My son Michael had never known his grandfather, since he had been born eight years after his death. So, the prospect of meeting one of the officers that my dad had served with during the war appealed to both of  us. That night over dinner, I decided that enough time had passed. I would tell my father’s story. Next, I contacted the U.S. LST Association and secured about a dozen names and addresses of their members. That’s how I met Don Joost, the engineering officer of LST 921. A few weeks after Michael and I had dinner with Don Reed, I drove over to Walnut Creek, California and spent the afternoon with Joost. Joost and John Edmunds, a member of the LST 921’s engine room crew had actually been among the survivors rescued by my dad’s ship. Several others from both LST crews sent me their accounts of that long-ago August afternoon. The initial result of these conversations was my article for The Scuttlebutt, the US LST Association’s magazine. After that, I decided to expand my efforts and write a book.
     Another key player in my research was ex-Seaman Larry Biggio, who had created an internet site devoted to the memory of his old ship, the LST 920. When he retired, Biggio sent me his files. And for a time, I managed his website through my own site, www.mikebotula.com. From the National Archives, I obtained photos of LST 920 being launched and an aerial shot of the ship on her maiden voyage in her Pacific Theater camouflage colors. I also requested copies of the ship’s logs for 1944.

■ **Goal A**
In the LST research account, rewrite the passage from "Another key player" to "logs for 1944.", renaming "Biggio" as "Larry" each time it appears.
■ **Goal B**
Continue the LST research account from the point where it stops.
The lines after this come from a different source.

■ **Stored data**
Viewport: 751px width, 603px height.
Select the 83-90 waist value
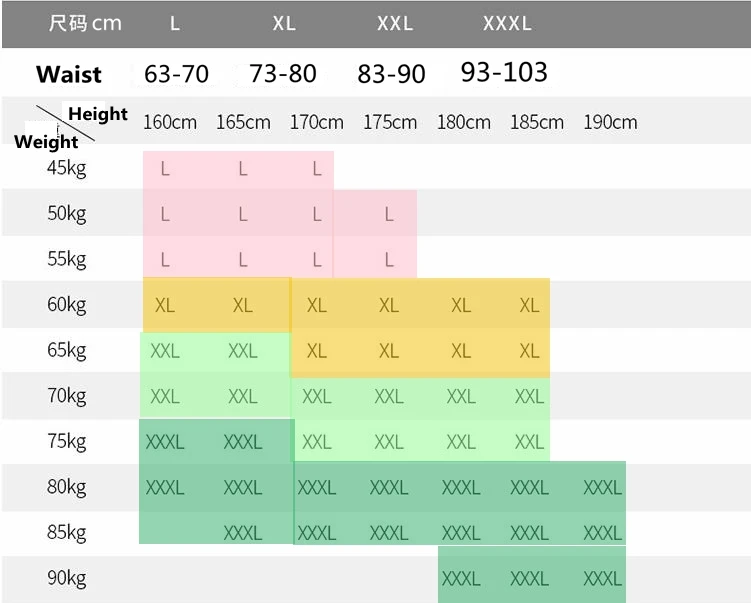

■ **Exercise response A**
Another key player in my research was ex-Seaman Larry Larry, who had created an internet site devoted to the memory of his old ship, the LST 920. When he retired, Larry sent me his files. And for a time, I managed his website through my own site, www.mikebotula.com. From the National Archives, I obtained photos of LST 920 being launched and an aerial shot of the ship on her maiden voyage in her Pacific Theater camouflage colors. I also requested copies of the ship’s logs for 1944.

■ **Exercise response B**
One of the ironies of the story was the fact that the identity of the attacking U-boat was a mystery to the crews of both LSTs. My father died without learning the identity of the submarine that attacked his convoy and sank his sister ship as well as the British escort ship with heavy loss of life to both. I tracked that down through a specialty website devoted to the Kriegsmarine and its U-boats, Uboot.net.

The decision to write a second edition centers on new contacts I had after the book’s publication in August 2016. Curt Pedersen sent me an email describing the rescue of the LST 921’s cook. The hapless ship’s cook, who is unidentified in the first edition sustained major injuries in the attack, and eventually lost a leg as a result. Neither rescuer, John Edmunds or Lloyd Meeker could  remember their shipmate’s name, but Pedersen told me that his former neighbor, Charles Watson, told a similar story. Curt gave me Watson’s phone number and I was able to confirm his account in short order.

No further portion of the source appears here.